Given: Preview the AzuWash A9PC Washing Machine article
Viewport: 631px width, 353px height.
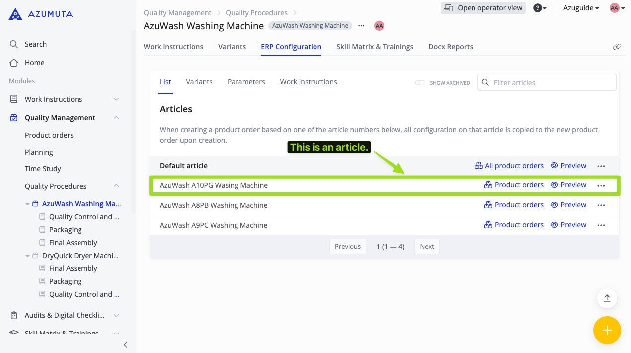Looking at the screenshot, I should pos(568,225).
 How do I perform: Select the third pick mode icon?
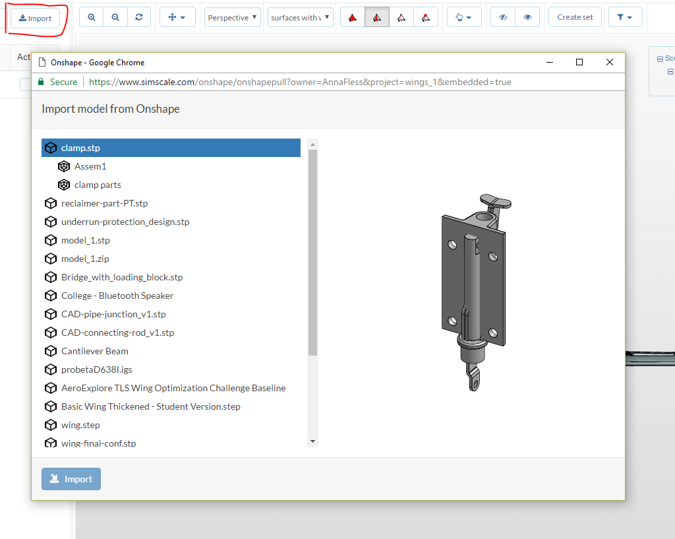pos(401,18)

## [WHAT YOU HAVE TO DO]
Return the listing unchanged, but drop every picture.

## [EXPECTED ANSWER]
Given: Preview the AzuWash A9PC Washing Machine article
Viewport: 631px width, 353px height.
Looking at the screenshot, I should pos(568,225).
 How do I perform: Select the third pick mode icon?
pos(401,18)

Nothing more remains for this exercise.